- Born: 12th century
- Died: c. 1204

Academic background
- Influences: Avempace, Ibn Tufail, al-Zarqali

Academic work
- Era: Islamic Golden Age
- Main interests: Astronomy
- Notable works: Kitāb al-Hayʾah
- Notable ideas: First non‐Ptolemaic astronomical system; physical cause of celestial motions
- Influenced: Grosseteste, Albertus Magnus, Roger Bacon, Regiomontanus, Copernicus

= Nur ad-Din al-Bitruji =

12th-century Iberian Arab astronomer and Qadi

Nūr al-Dīn ibn Isḥaq al-Biṭrūjī (نور الدين ابن إسحاق البطروجي, died c. 1204), known in the West by the Latinized name of Alpetragius, was an Arab astronomer and qadi in al-Andalus. Al-Biṭrūjī was the first astronomer to present the concentric spheres model as an alternative to the Ptolemaic system, with the planets borne by geocentric spheres. Another original aspect of his system was proposing a physical cause of celestial motions. His alternative system spread through most of Europe during the 13th century.

The crater Alpetragius on the Moon is named after him.

==Life==

Almost nothing about his life is known, except that his name probably derives from Los Pedroches (al-Biṭrawj), a region near Cordoba. He was a disciple of Ibn Tufail (Abubacer) and was a contemporary of Averroes.

== Planetary model ==
Al-Bitruji proposed a theory on planetary motion in which he wished to avoid both epicycles and eccentrics, and to account for the phenomena peculiar to the wandering stars, by compounding rotations of homocentric spheres.
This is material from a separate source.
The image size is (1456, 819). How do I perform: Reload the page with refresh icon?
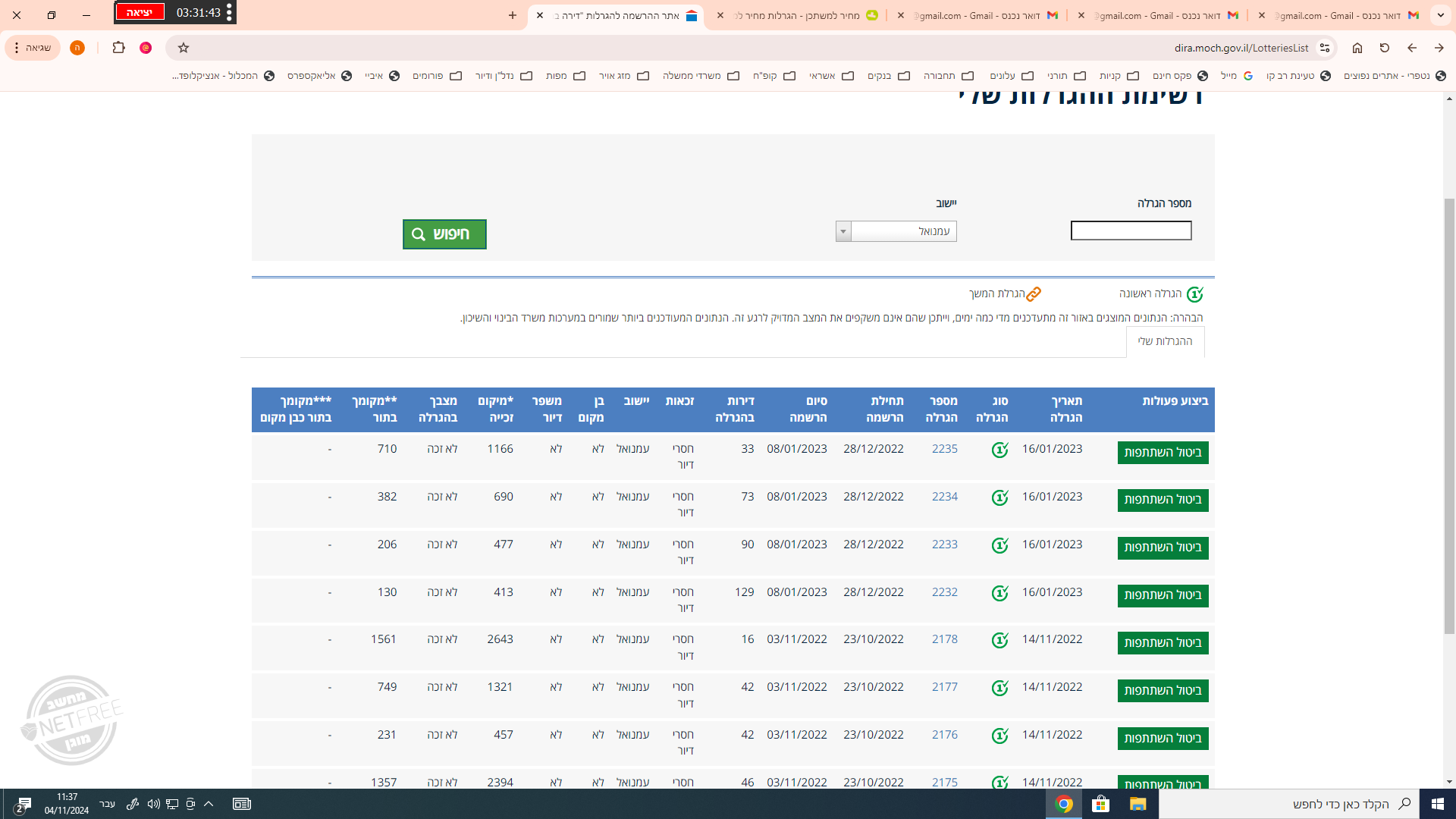[1385, 48]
This was a modification of the system of planetary motion proposed by his predecessors, Ibn Bajjah (Avempace) and Ibn Tufail (Abubacer). He was unsuccessful in replacing Ptolemy's planetary model, as the numerical predictions of the planetary positions in his configuration were less accurate than those of the Ptolemaic model, because of the difficulty of mapping Ptolemy's epicyclic model onto Aristotle's concentric spheres.
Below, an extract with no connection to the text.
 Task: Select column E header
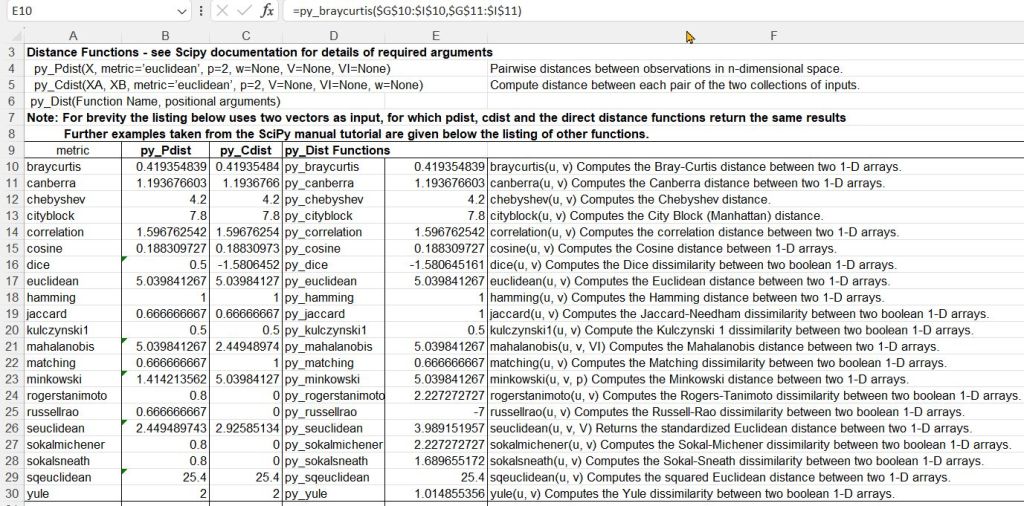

It was suggested based on the Latin translations that his system is an update and reformulation of that of Eudoxus of Cnidus combined with the motion of fixed stars developed by al-Zarqālī. However, it is not known whether the Andalusian cosmologists had access or knowledge of Eudoxus works.

One original aspect of al-Biṭrūjī's system is his proposal of a physical cause of celestial motions. He combines the idea of "impetus" (first proposed by John Philoponus) and the concept of shawq ("desire"), of Abū al‐Barakāt al‐Baghdādī, to explain how energy is transferred from a first mover placed in the 9th sphere to other spheres, explaining the other spheres' variable speeds and different motions. He contradicts the Aristotelian idea that there is a specific kind of dynamics for each world, applying instead the same dynamics to the sublunar and the celestial worlds.

His alternative system spread through most of Europe during the 13th century, with debates and refutations of his ideas continued up to the 16th century. Copernicus cited his system in the De revolutionibus while discussing theories of the order of the inferior planets.

==Works==
Al-Bitruji wrote Kitāb al-Hayʾah ('كتاب الهيئة), which presented criticism of Ptolemy's Almagest from a physical point of view. It was well known in Europe between the 13th and the 16th centuries and was regarded as a valid alternative to Ptolemy's Almagest in scholastic circles.

This work was translated into Latin by Michael Scot in 1217 as De motibus celorum (first printed in Vienna in 1531). Moses ibn Tibbon translated it into Medieval Hebrew in 1259.

There is also an anonymous treatise on the tides (Escorial MS 1636, dated 1192), which contains material seemingly borrowed from al-Bitruji.